Decidí que esta travesía comenzaba en Madrid. Tenía dos opciones, tomar un avión directo a Casablanca o Marrakech -pero definitivamente lo mío no es la ruta sencilla-, así que fui a la estación central de trenes de Atocha y tomé un tren que tras 7 horas me dejó en el Puerto de Algeciras, una vez allí tomé el ferry que por 12€ me atravesó el Estrecho de Gibraltar y en un par de horas más estaba en Tánger. Al llegar a Tánger me trasladé hasta la Medina, el barrio más antiguo. El Hostel al que llegué se llama “Mohamed Bargach” ubicado en la calle “Mohamed VI” y donde me recibió “Mohamed” con té de menta. Tuve la suerte de caminar por el Zoco, diferentes mercados con productos locales traídos de los alrededores por hombres ataviados con vestimentas de rayas y sombreros de paja con pompones de lana de diferentes colores. Un mundo particular de especias entre azafrán, tomillo, laurel, jengibre, menta y hierbabuena impregnando el ambiente.






Hacer fotos a diestra y siniestra no está muy aceptado. Los marroquíes son celosos de su imagen y su cultura. Y aunque pude capturar muchos instantes, si me preguntan cuáles son las fotos más bonitas que hice de Tánger respondo que las que no fueron tomadas pero que serán imágenes únicas y auténticas que harán parte de mi retina para siempre.
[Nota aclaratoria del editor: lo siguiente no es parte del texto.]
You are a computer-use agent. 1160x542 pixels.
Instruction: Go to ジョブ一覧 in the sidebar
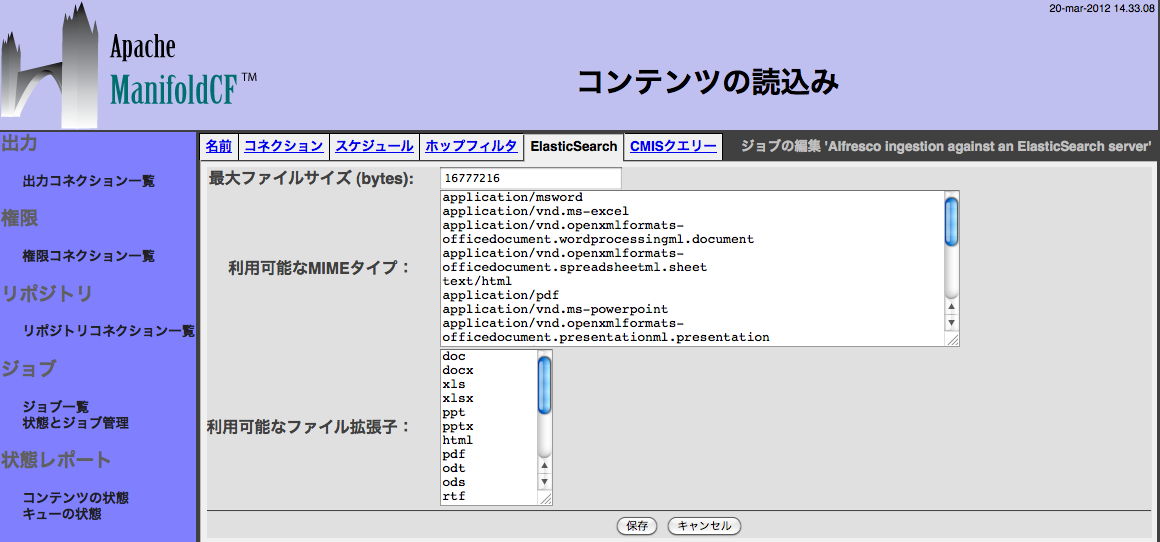(x=56, y=407)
Cerca de 400 kms separan a Tánger de Fez. Un recorrido en tren de casi 5 horas con caminos poblados de pastores y campos de siembra me acompañaron y se quedaron atrás. Imágenes contrastadas por la austeridad y la belleza de su gente. Camino en el tren de Fez a Marrakech, entré en una cabina y me senté al lado de la ventana – creo que me equivoqué de vagón porque sólo había hombres que me miraban con cara de estar en el lugar equivocado-. Luego entendí que hay códigos como aquél. A partir de ahí siempre me fijé en compartir la cabina con mujeres.
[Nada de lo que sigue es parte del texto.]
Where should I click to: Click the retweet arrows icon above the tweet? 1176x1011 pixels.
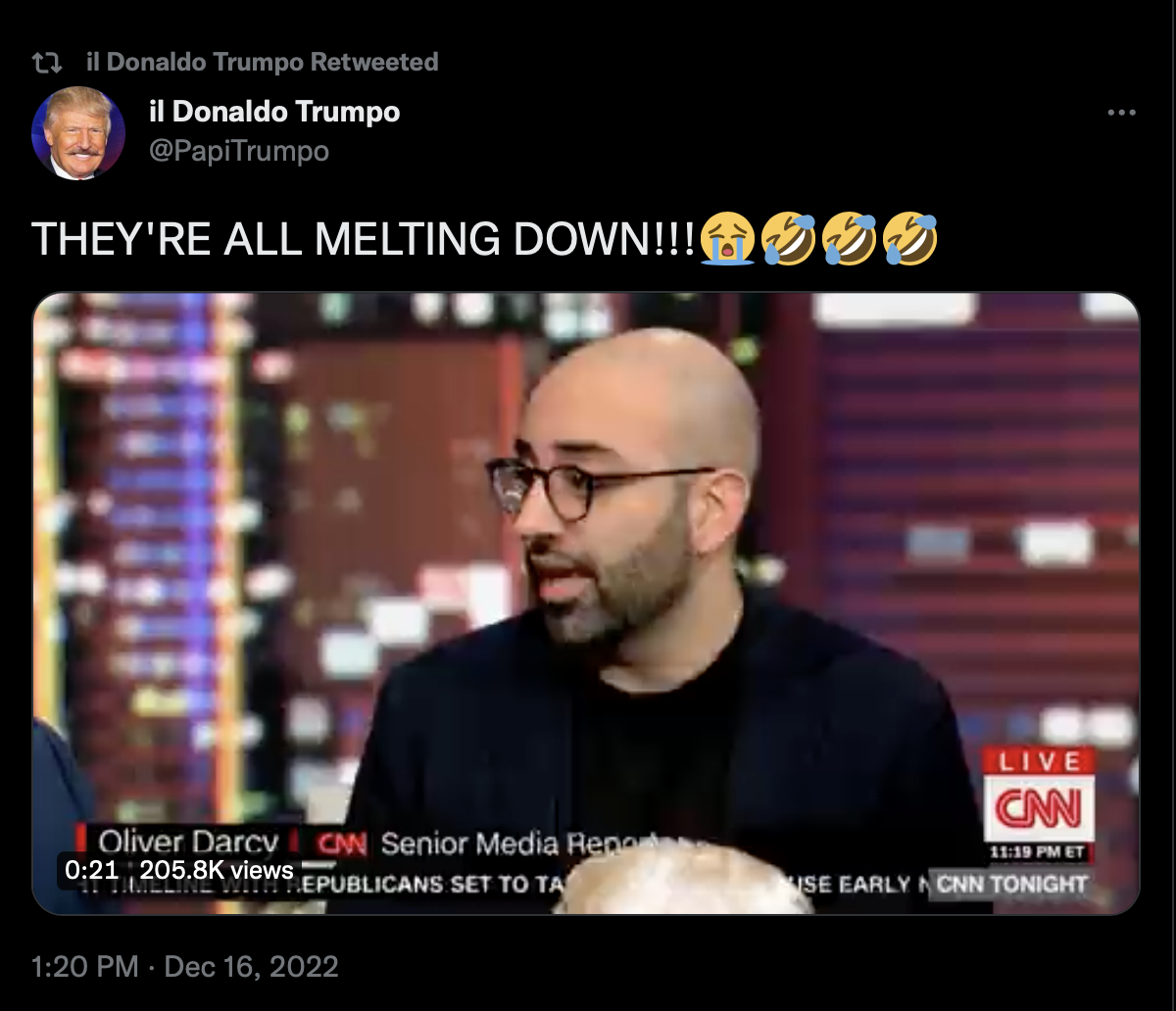pyautogui.click(x=45, y=63)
Finalmente, no sé si por su incomodidad o las razones que fueran los hombres se fueron cambiando de cabina o bajando en las siguientes estaciones, así que hubo un momento en el que estaba allí sola y mirando por la ventana. En cada estación subían nuevas personas y la cabina llenó su cupo. Todas mujeres. Yo seguía mirando por la ventana. De repente las lágrimas cayeron, era la emoción de estar allí, de querer hablarle a alguien en mi idioma, de que se me pasara ese dolor de estómago que me tenía fatal desde hacía un par de días, de esa “desprotección” a unos miles de kilómetros de casa. Lloraba porque a través de esa ventana de tren iba viendo paisajes, personas y lugares desolados pero con una belleza inmensa. Lloraba porque metafóricamente a través de esa ventana también veía cómo se pasaba la vida. Tenía un corazón lleno de nostalgias. El vagón se llenó de mujeres y niños que cantaban, reían, compartían sus comidas y yo me sentía en medio de un carnaval árabe.



Una mujer sacó su teléfono móvil y puso música, algunas de ellas se pusieron de pie y comenzaron a bailar, yo lloraba y observaba. La mujer mayor que iba a mi lado se quitó el burka, me miró a los ojos y comenzó a secar mis lágrimas, me abrazó y en un francés bastante enredado pude entenderle que nada podía merecer tanto la pena como para llorar de tristeza, que en todo caso me perdonaba si estaba llorando de felicidad. Rió y me preguntó el nombre, seguido dije: Andrea! y todas comenzaron a querer repetirlo, les hizo gracia que me llamara así…en fin.
Me preguntaron de dónde venía y les dije que tenía dos casas, en Madrid y en Bogotá. Era gracioso porque ellas no hablaban español ni inglés y yo entendía algo de francés pero nada de árabe, así que parecíamos mimos con lenguaje de señas. Lo bonito de todo es que terminé bailando música bereber y por supuesto ellas movieron los hombros y las caderas con un par de cumbias colombianas que les puse. Las lágrimas se secaron y la nostalgia se convirtió en esta magnífica experiencia de viaje.
Tras 7 horas de viaje y 550 kms, me recibía Marrakech. Largo pero muy gratificante viaje para encontrarme en la Plaza de Jemaa el Fna y descubrir contadores de cuentos, encantadores de serpientes, danzantes, dentistas, tarotistas, titiriteros, vendedores de zumos de fruta, acróbatas, escritores de cartas y aguadores. Pero esta es otra historia que merece ser contada en una nueva entrada.